單細胞分析是在細胞及亞細胞層面研究生命過程的重要技術手段,但目前單細胞分析技術常受到分選技術純度、漏選,錯選及細胞操控方式的影響,造成單細胞分析準確性的下降。因此,發展新型單細胞分選控制技術對單細胞分析十分重要。隨著納米技術和微加工技術的發展,基于微流控系統和微電極陣列的單細胞操控系統近年來快速發展,其優點包括樣本需求量小、操控簡便、控制響應時間短、分選精度高等。
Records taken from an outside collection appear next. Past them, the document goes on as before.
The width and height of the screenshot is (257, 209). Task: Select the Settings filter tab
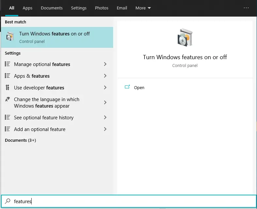click(x=79, y=8)
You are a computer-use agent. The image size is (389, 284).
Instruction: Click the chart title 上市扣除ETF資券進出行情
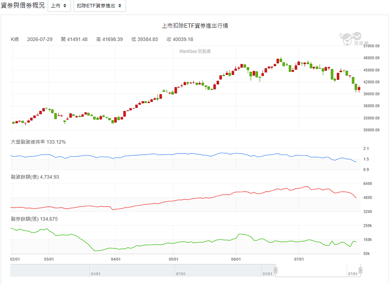pyautogui.click(x=195, y=26)
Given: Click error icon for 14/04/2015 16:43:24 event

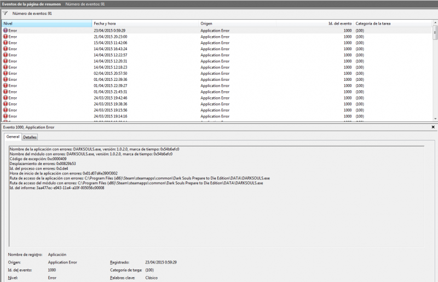Looking at the screenshot, I should [x=5, y=49].
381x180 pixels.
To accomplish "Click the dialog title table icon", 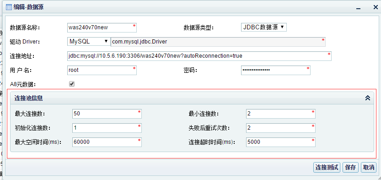I will (9, 7).
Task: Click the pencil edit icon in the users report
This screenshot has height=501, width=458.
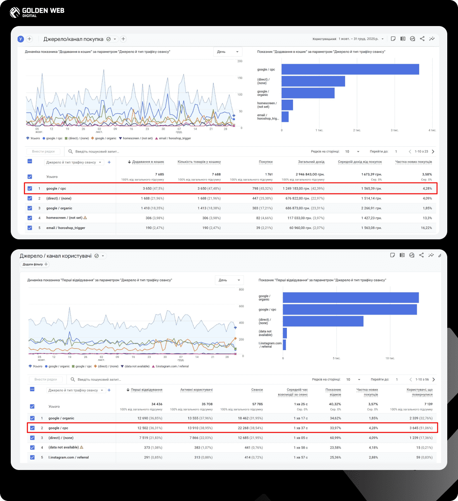Action: (x=440, y=255)
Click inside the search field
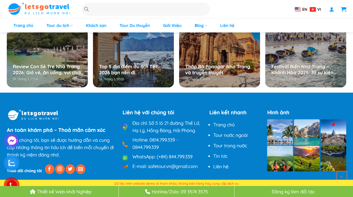353x197 pixels. (x=146, y=9)
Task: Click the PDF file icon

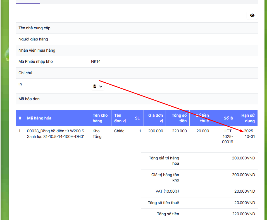Action: coord(95,87)
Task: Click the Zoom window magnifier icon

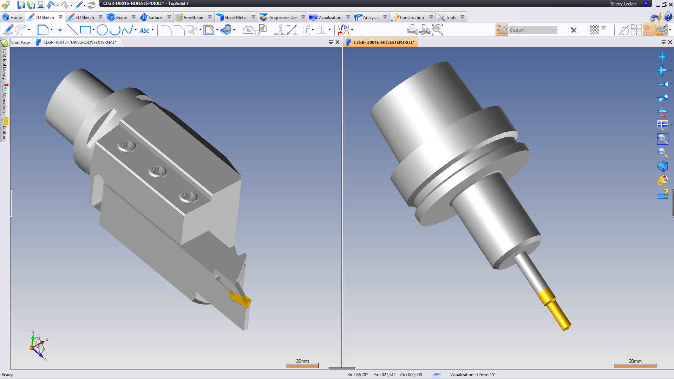Action: pos(662,139)
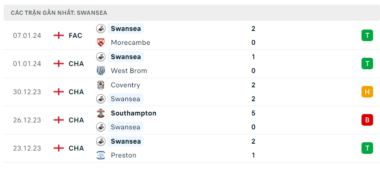
Task: Select CHA label in 01.01.24 row
Action: tap(76, 64)
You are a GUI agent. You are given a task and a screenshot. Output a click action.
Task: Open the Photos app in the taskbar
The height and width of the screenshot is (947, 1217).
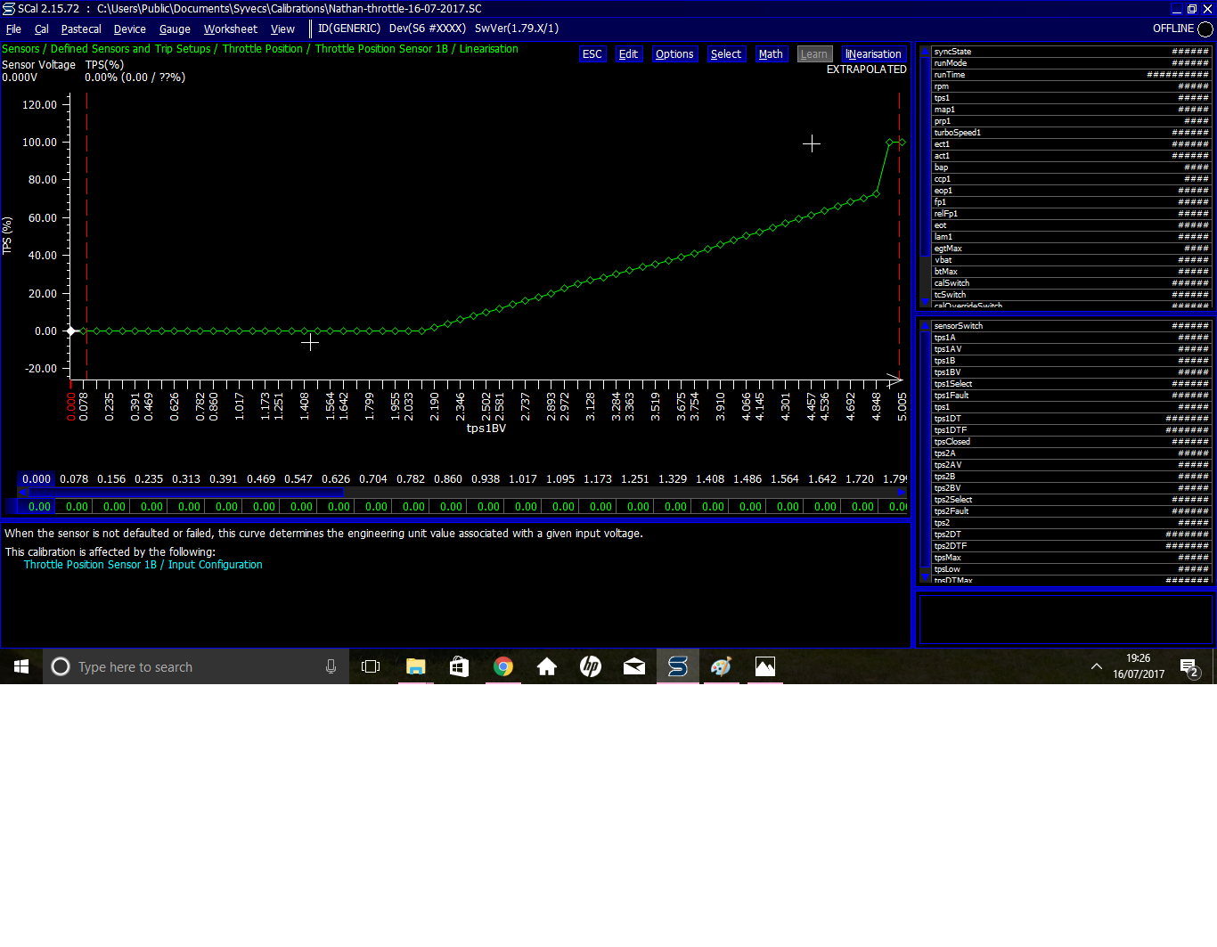[764, 666]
本文基于二氧化錳納米結構,利用紫外光刻微加工技術,構建微電極陣列電化學系統;通過在二氧化錳表面修飾細胞吸附抗體,實現對目標單細胞的捕獲;再通過對目標微電極的電化學刻蝕切斷微電極與目標單細胞的聯接,實現單細胞的釋放與操控。


本文的主要結果如下:


(1)首先利用磁控濺射和紫外光刻技術在玻璃基板上沉積金電極陣列,再利用紫外光刻技術和二氧化錳納米空心球自組裝技術在核心電極區組裝二氧化錳,形成二氧化錳-金復合微電極陣列。通過光學顯微鏡和掃描電子顯微鏡觀察,發現所制備的二氧化錳-金復合微電極陣列與器件設計目標基本一致。該二氧化錳-金復合微電極陣列的總尺寸是40mm×40mm的正方形,核心電極的大小為120mm×120mm的正方形電極,電極與電極之間的間距為1080mm,陣列上一共有88個電極和88個腳電極。
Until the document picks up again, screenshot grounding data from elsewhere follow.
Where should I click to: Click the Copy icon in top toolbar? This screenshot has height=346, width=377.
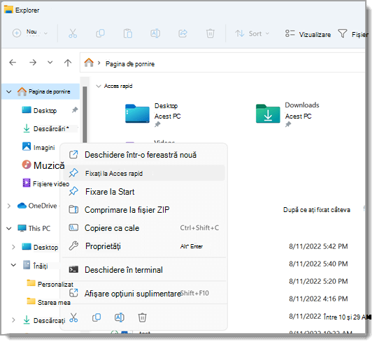coord(100,33)
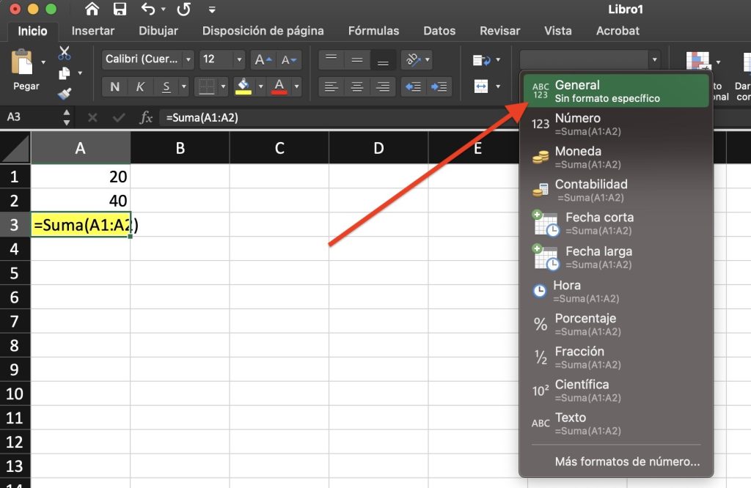Click the Copiar copy icon below scissors

tap(63, 73)
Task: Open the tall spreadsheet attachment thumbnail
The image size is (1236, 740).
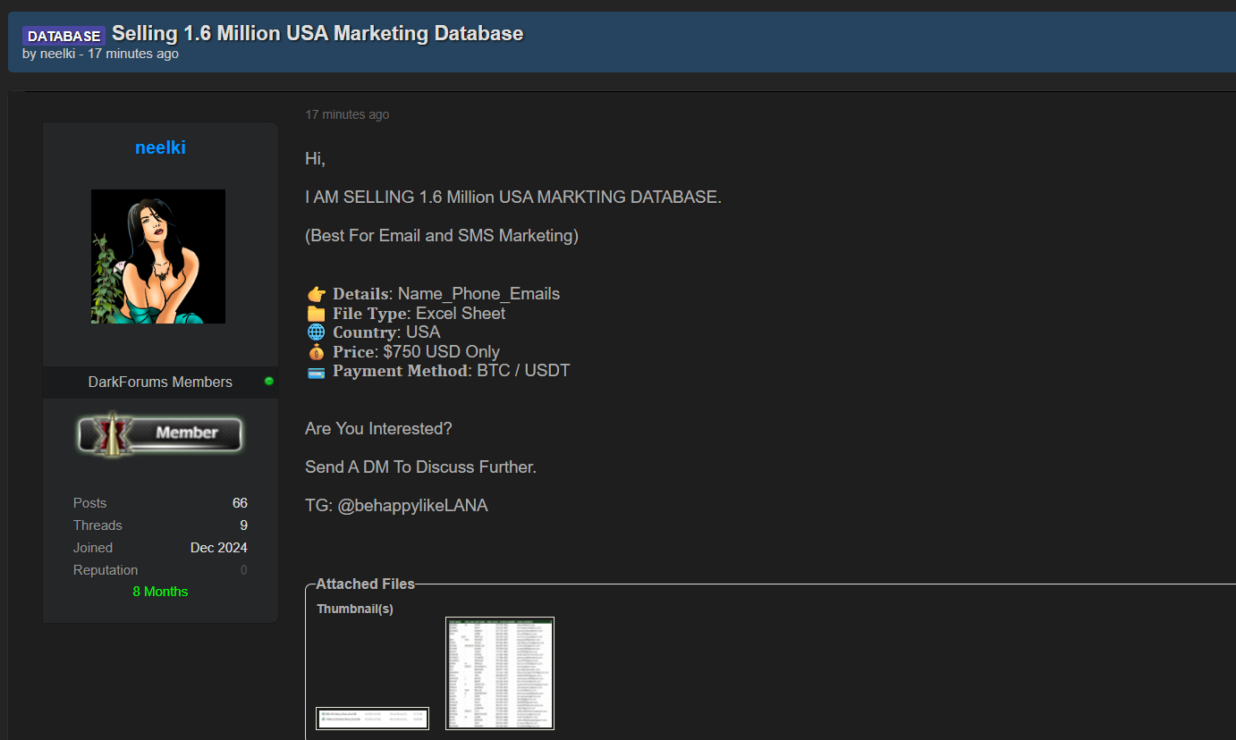Action: (x=500, y=673)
(2)將微電極陣列、電解質溶液和導電玻璃組成微電極陣列器件。通過觀察二氧化錳微電極的循環伏安曲線及其對應的刻蝕效果的變化,構建二氧化錳微電極電容與刻蝕效果的關系。用原子力顯微鏡(AFM)表征刻蝕前后二氧化錳薄膜的厚度變化,并在不同的掃描速率、電極間距和電化學窗口參數下,測試刻蝕前后電極的電容變化。研究發現,掃描速率的增加、電極間距的減小以及電化學窗口的增寬,均可增強對二氧化錳的電化學刻蝕。
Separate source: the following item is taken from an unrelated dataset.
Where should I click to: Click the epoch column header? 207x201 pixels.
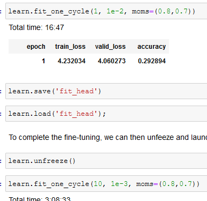click(x=36, y=47)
(3)利用經上皮細胞黏附分子(EpCAM)修飾的二氧化錳微電極捕獲循環腫瘤細胞,發現二氧化錳微電極陣列中有32%的單電極單元可捕獲單個目標細胞。使用1.0V電壓,可實現對單個二氧化錳微電極的電化學刻蝕,進而切斷微電極與單細胞的聯接,實現對單個目標細胞的釋放。


綜上所述,本文構建了基于二氧化錳的微電極陣列器件,并通過電化學方法,將其應用于單細胞的捕獲與釋放。研究結果表明,基于二氧化錳構建的微電極陣列單細胞控制系統,可用于循環腫瘤細胞的單細胞分選。該技術有望提供一種新型單細胞分選控制平臺,并與單細胞分析系統聯合用于多種細胞的單細胞研究。